(Collected data entries)
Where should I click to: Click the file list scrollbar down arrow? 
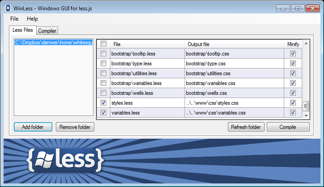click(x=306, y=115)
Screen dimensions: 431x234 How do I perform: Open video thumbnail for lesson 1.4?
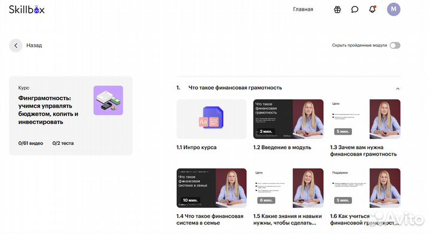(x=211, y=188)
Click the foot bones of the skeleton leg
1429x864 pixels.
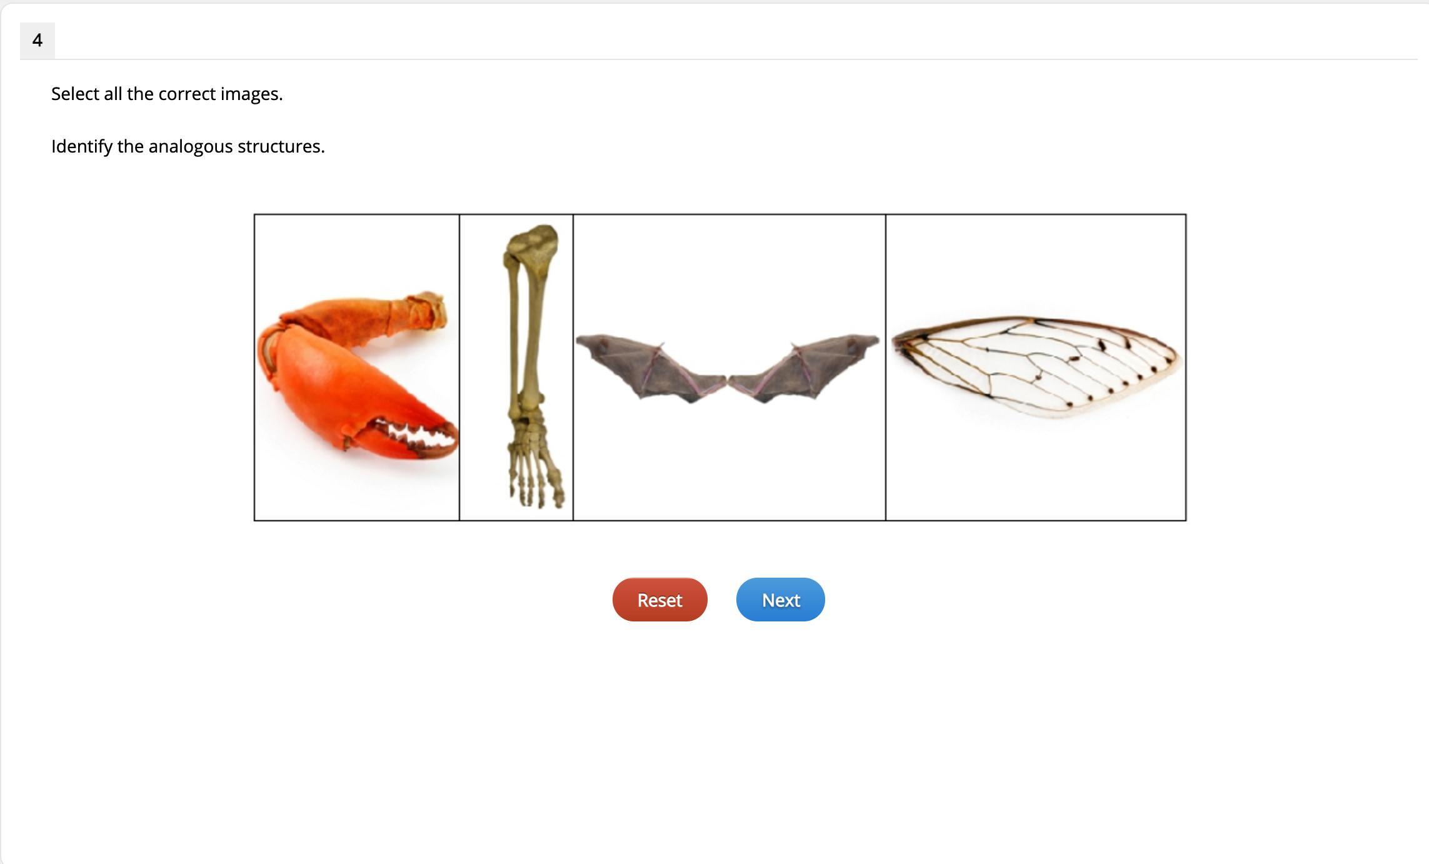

**EXERCISE BRIEF**
Would you give the records again exactly, dropping the pictures?

**RESPONSE AREA**
Where should I click to: Click the file list scrollbar down arrow? 
click(x=306, y=115)
Screen dimensions: 431x234 How do I perform: Open video thumbnail for lesson 1.4?
(x=211, y=188)
Click the foot bones of the skeleton leg
1429x864 pixels.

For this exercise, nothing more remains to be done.